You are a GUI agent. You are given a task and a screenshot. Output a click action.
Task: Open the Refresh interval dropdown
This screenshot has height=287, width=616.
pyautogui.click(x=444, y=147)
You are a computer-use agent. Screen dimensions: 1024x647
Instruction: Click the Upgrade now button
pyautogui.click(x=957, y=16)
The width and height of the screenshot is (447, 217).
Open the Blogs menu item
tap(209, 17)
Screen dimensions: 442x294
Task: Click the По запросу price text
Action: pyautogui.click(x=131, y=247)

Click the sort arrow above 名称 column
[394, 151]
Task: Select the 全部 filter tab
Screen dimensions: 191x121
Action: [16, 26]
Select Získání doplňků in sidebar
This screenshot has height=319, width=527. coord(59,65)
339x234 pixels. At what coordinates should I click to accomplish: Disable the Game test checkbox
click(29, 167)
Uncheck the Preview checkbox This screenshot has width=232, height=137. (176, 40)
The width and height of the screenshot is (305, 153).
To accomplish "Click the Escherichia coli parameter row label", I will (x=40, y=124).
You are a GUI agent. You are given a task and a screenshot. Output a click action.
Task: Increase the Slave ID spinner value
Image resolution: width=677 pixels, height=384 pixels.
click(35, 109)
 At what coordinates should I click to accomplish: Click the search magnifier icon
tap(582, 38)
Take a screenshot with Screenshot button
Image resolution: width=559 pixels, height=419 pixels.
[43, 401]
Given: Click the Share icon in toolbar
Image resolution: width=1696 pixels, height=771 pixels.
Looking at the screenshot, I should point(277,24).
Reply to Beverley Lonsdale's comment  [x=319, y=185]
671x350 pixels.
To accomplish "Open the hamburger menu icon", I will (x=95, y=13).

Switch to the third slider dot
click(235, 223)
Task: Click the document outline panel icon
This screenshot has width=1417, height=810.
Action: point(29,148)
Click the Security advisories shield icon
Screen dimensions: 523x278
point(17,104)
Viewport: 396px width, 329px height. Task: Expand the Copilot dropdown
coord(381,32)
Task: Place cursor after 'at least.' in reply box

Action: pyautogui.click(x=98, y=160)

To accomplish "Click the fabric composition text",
★ ★ ★ ★ ★ ★ ★
EXERCISE: Each entry in the listing is to be output exactly as given.

ANSWER BOX:
You are a GUI agent. You are given a task and a screenshot. Output a click action.
Task: Open the Refresh interval dropdown
This screenshot has height=287, width=616.
pyautogui.click(x=444, y=147)
You are a computer-use agent. Screen dimensions: 1024x647
Instruction: Click the Upgrade now button
pyautogui.click(x=957, y=16)
The width and height of the screenshot is (447, 217).
Open the Blogs menu item
tap(209, 17)
Screen dimensions: 442x294
Task: Click the По запросу price text
Action: pyautogui.click(x=131, y=247)

Click the sort arrow above 名称 column
[394, 151]
Task: Select the 全部 filter tab
Screen dimensions: 191x121
Action: [16, 26]
Select Získání doplňků in sidebar
This screenshot has height=319, width=527. coord(59,65)
339x234 pixels. At what coordinates should I click to accomplish: Disable the Game test checkbox
click(29, 167)
Uncheck the Preview checkbox This screenshot has width=232, height=137. (176, 40)
The width and height of the screenshot is (305, 153).
To accomplish "Click the Escherichia coli parameter row label", I will (x=40, y=124).
You are a GUI agent. You are given a task and a screenshot. Output a click action.
Task: Increase the Slave ID spinner value
Image resolution: width=677 pixels, height=384 pixels.
click(35, 109)
 At what coordinates should I click to accomplish: Click the search magnifier icon
tap(582, 38)
Take a screenshot with Screenshot button
Image resolution: width=559 pixels, height=419 pixels.
[43, 401]
Given: Click the Share icon in toolbar
Image resolution: width=1696 pixels, height=771 pixels.
Looking at the screenshot, I should point(277,24).
Reply to Beverley Lonsdale's comment  [x=319, y=185]
671x350 pixels.
To accomplish "Open the hamburger menu icon", I will (x=95, y=13).

Switch to the third slider dot
click(235, 223)
Task: Click the document outline panel icon
This screenshot has width=1417, height=810.
Action: point(29,148)
Click the Security advisories shield icon
Screen dimensions: 523x278
point(17,104)
Viewport: 396px width, 329px height. Task: Expand the Copilot dropdown
coord(381,32)
Task: Place cursor after 'at least.' in reply box

Action: pyautogui.click(x=98, y=160)

To accomplish "Click the fabric composition text",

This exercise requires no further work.